To the delight of the audience, Jones does a soft shoe and shuffles offstage.
Mention the title Renaissance man, and Jerry Jones could easily fit the bill. Actor, playwright, dancer, producer, model, musician, and former disc jockey, Jones has experience in nearly every facet of showbusiness–a background that has served him well.
A colorful collage of singing, dancing and acting, Chicago Rum Boogie depicts the rough and tumble world of cops and mobsters in Chicago in the 40’s and ’50s. Much of the action is culled from the recollection of Jones, who once owned The Talent Scout nightclub in Chicago.
“All the players, pimps, and prostitutes used to come there,” recalled Jones, who said their colorful stories helped to fuel many of his plays.
Among the colorful characters in the play is Chicago cop and legend Sylvester Washington, who was popularly nicknamed Two Gun Pete. Jones, who knew the notorious policeman personally, said the Pete was the “Dirty Harry” of his day and developed a reputation around Chicago for “kickin’ the butts” of bad guys. “Pete used to carry two .357 magnums, one on each hip,” recalls Jones.
“He was on the police force for 18 years and arrested about 40,000 criminals,” recalls Jones, who also wrote a book in the 60’s about the legendary cop. “They say he killed about 16 criminals, but in actuality, it’s believed he may have killed about 60 or 70.”
Jones laughs as he recalls the time he met a beautiful young lady, only to find out later that she was Two Gun Pete’s daughter. “She had a picture of this man over the mantle of her fireplace. I said, “Who is that?” She looked at me and responded ‘That’s my dad-you may know him by his nickname–Two Gun Pete.’ I took her to the movies, but before the credits could roll, we were in the car. That was our first date and the last. I saw her recently and she laughed about it. She said, ‘My daddy nearly scared you to death, didn’t he?”
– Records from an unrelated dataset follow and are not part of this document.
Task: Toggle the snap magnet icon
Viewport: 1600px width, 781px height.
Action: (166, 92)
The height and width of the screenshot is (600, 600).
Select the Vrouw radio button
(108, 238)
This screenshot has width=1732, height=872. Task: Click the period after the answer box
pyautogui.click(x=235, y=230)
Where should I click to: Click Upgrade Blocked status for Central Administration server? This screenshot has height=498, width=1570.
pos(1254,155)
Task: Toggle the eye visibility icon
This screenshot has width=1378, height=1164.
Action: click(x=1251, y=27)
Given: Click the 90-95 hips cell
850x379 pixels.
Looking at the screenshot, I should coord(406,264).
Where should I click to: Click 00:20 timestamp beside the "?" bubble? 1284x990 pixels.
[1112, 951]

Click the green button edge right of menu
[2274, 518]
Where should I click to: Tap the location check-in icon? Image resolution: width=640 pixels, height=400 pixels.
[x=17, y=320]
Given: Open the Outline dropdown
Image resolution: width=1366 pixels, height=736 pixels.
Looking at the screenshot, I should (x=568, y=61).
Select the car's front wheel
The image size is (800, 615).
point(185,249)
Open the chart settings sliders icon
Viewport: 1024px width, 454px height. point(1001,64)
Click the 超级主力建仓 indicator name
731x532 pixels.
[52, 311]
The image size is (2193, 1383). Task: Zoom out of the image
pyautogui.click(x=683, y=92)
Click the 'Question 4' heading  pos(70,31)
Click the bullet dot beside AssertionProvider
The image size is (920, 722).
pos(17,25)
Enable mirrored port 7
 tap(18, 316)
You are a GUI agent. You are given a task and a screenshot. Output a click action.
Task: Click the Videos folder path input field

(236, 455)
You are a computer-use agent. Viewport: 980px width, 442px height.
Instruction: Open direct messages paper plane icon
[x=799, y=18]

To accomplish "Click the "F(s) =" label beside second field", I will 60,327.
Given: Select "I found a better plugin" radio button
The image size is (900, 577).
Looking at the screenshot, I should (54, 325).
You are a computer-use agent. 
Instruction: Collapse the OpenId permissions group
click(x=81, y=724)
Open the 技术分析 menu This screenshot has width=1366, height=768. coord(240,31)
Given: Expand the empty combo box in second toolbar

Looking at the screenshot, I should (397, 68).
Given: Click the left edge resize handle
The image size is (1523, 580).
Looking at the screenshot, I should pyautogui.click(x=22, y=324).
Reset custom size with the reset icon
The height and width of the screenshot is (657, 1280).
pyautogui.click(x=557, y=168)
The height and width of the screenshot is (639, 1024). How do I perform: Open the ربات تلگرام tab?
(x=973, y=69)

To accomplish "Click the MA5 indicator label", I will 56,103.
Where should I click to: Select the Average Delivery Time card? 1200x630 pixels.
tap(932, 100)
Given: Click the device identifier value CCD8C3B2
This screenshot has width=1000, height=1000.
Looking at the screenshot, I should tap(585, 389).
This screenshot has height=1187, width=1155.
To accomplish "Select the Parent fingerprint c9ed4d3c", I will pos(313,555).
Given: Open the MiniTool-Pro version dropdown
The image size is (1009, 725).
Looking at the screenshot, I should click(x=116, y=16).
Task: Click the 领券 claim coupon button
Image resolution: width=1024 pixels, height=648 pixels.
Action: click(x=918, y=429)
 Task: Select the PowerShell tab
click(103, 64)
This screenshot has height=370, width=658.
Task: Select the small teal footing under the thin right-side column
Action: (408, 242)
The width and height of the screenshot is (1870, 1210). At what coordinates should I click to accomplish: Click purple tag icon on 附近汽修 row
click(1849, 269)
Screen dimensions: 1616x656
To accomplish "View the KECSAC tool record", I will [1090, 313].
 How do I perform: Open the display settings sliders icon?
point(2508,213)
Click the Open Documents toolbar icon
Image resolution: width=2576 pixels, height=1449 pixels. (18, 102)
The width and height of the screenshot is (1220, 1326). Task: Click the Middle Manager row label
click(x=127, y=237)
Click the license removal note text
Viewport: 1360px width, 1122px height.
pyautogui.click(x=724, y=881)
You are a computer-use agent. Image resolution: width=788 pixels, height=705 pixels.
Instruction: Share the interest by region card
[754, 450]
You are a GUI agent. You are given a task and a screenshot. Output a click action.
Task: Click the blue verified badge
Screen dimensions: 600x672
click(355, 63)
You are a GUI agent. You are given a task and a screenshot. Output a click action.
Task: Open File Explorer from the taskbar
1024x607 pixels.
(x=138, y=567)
After quitting the nightclub business, Jones decided to venture into acting and enrolled in Goodman Memorial Theatre of Drama in Chicago. “In the five years I attended Goodman, we acted in everything-including plays by Shakespeare and Tennessee Williams. One day I asked the teacher why we didn’t perform in any black plays. She turned to me and said, ‘There aren’t any.’ That got me to thinking–if there weren’t any black plays, then I would start writing them.”
After writing his first play, ‘Heel and Sole,’ about Dr. Martin Luther King, Jr., Jones moved to New York to continue his acting career. “I met Langston Hughes and James Baldwin. Baldwin allowed me to option a few of his plays and I went back to Chicago and produced ‘Blues for Mr. Charlie’ and ‘The Amen Corner.’ Black folks were standing in line to see those plays-they were packing the house. That was the first time I attempted to produce plays, and I liked the fit,” said Jones.
It wasn’t long before Jones decided to tackle Hollywood where he met comedian and actor Rudy Ray Moore. Moore and Jones co-wrote and co-starred in the popular Dolemite films in the ’70s.
But playwriting is Jones’ first love. So far, the prolific thespian has written 40 plays with such colorful titles as “All God’s Children’s Got Shoes the Devil Can’t Wear,” “Mama’s Got a Brand New Jag,” “The Homeless Party on Crack Alley,” and “When Muddy Waters Wasn’t Muddy.”
And the prolific playwright and producer has more plays in store. “I just wrote a gospel play, and its dynamite,” said Jones, who will produce it in the spring of 2008.
For the past eight years, Jones has also been involved in his Call for Peace Foundation, a nonprofit organization he founded to help at-risk children. “We try to teach kids how to be more active and more positive by getting them off the street and teaching them how to act right. We also work with senior citizens. Eventually I want to purchase a school where I can teach acting, spoken word, and the performing arts,” said Jones.